BREAKING MAJOR NEWS: ANOTHER WIN AGAINST BIDEN MANDATES. A Federal Court has ruled in favor of my lawsuit, on behalf of Louisiana, challenging Biden's ‘jab or job’ edict for healthcare workers. The court issued a national injunction against this attack on healthcare workers. pic.twitter.com/0hqPUznSKg— Jeff Landry (@JeffLandry) November 30, 2021
Another federal judge had already issued a temporary injunction on Monday blocking the implementation of the same vaccine mandate in 10 states (Alaska, Arkansas, Iowa, Kansas, Missouri, Nebraska, New Hampshire, North Dakota, South Dakota and Wyoming). CNN reported:
A federal judge in Missouri issued an order Monday partially blocking the Biden administration from implementing a vaccine mandate for certain health care workers.
The judge's order, which covers the 10 states that brought the case, played down the effectiveness of the vaccines and said that the "public would suffer little, if any, harm from maintaining the 'status quo' through the litigation of this case."
The mandate came out of the US Department of Health and Human Services' Centers for Medicare and Medicaid Services. It covers certain health care staff at providers that participate in Medicare and Medicaid, and set a December 6 deadline for those workers to have received the first dose of the Covid-19 vaccine.
🚨🚨BREAKING: The Missouri led coalition just obtained an injunction HALTING Joe Biden’s CMS Healthcare worker vaccine mandate. This was an egregious overreach. We’re fighting back and winning. More to come. #NoVaccineMandates pic.twitter.com/emQeJvtXl2— Eric Schmitt (@Eric_Schmitt) November 29, 2021
As National Review noted, this week's rulings follow a Fifth Circuit decision earlier this month that froze the vaccine mandate for businesses with 100 or more employees:
Schelp’s decision comes after the U.S. Court of Appeals for the Fifth Circuit blocked the Biden administration’s vaccine mandate for businesses with 100 or more workers. That mandate would have directed workers to get a COVID-19 vaccine or submit a weekly coronavirus test, while companies that didn’t comply would face a penalty of $13,653 per violation.
The Occupational Safety and Health Administration, which the president tasked with developing the mandate, suspended enforcement of the mandate in November as a result of the Fifth Circuit court’s ruling.

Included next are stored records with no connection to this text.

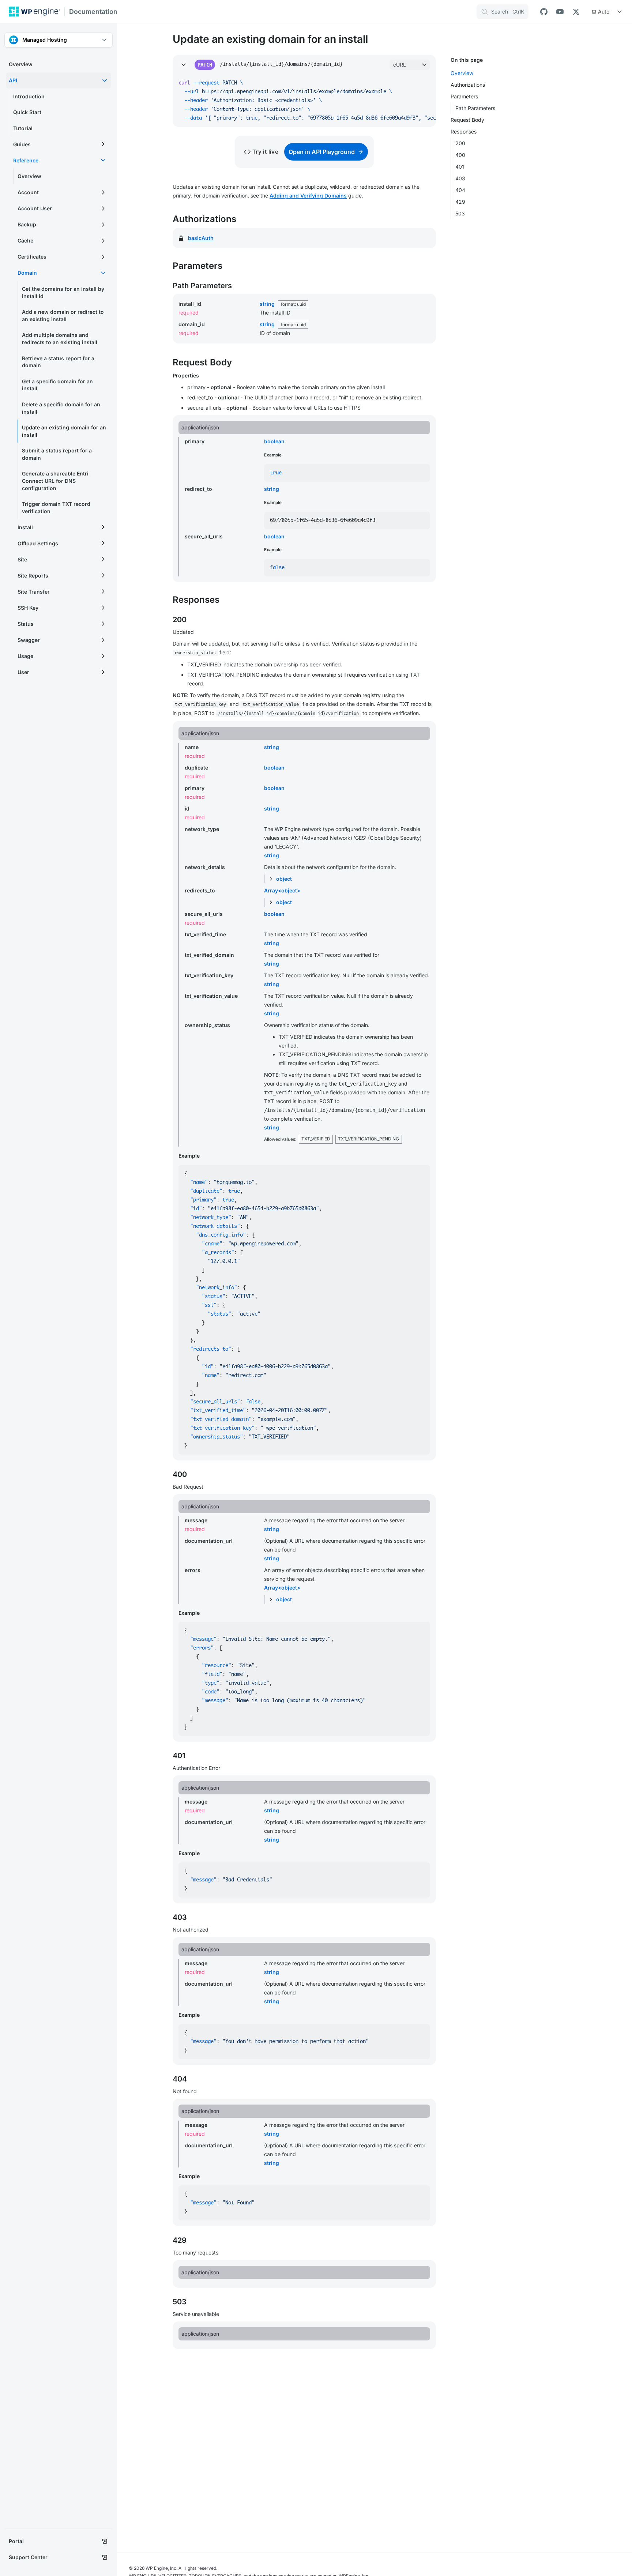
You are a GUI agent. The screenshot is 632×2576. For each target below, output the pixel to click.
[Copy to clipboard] (427, 83)
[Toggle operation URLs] (183, 65)
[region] (304, 100)
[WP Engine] (34, 11)
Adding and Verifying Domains (308, 195)
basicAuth (201, 238)
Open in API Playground (322, 151)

The Fifth Circuit concluded in its ruling that the law that created OSHA “was not…intended to authorize a workplace safety administration in the deep recesses of the federal bureaucracy to make sweeping pronouncements on matters of public health affecting every member of society.”
Republican attorneys general continue to lead the way in fighting the Biden Administration's overreach.